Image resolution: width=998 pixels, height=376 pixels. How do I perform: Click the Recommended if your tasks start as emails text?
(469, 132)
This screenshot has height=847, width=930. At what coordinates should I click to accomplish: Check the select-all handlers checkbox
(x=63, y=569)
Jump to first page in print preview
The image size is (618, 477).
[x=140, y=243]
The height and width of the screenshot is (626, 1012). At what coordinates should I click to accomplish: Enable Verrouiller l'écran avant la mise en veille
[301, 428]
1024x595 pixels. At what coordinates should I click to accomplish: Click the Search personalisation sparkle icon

**WHAT IS BEING ASKED:**
Can you reproduce every one of the records above line for line, without changing a single character?

**THE REPLY:**
Image resolution: width=998 pixels, height=376 pixels. How do I perform: Click the Recommended if your tasks start as emails text?
(469, 132)
This screenshot has height=847, width=930. At what coordinates should I click to accomplish: Check the select-all handlers checkbox
(x=63, y=569)
Jump to first page in print preview
The image size is (618, 477).
[x=140, y=243]
The height and width of the screenshot is (626, 1012). At what coordinates should I click to accomplish: Enable Verrouiller l'écran avant la mise en veille
[301, 428]
1024x595 pixels. At what coordinates should I click to accomplish: Click the Search personalisation sparkle icon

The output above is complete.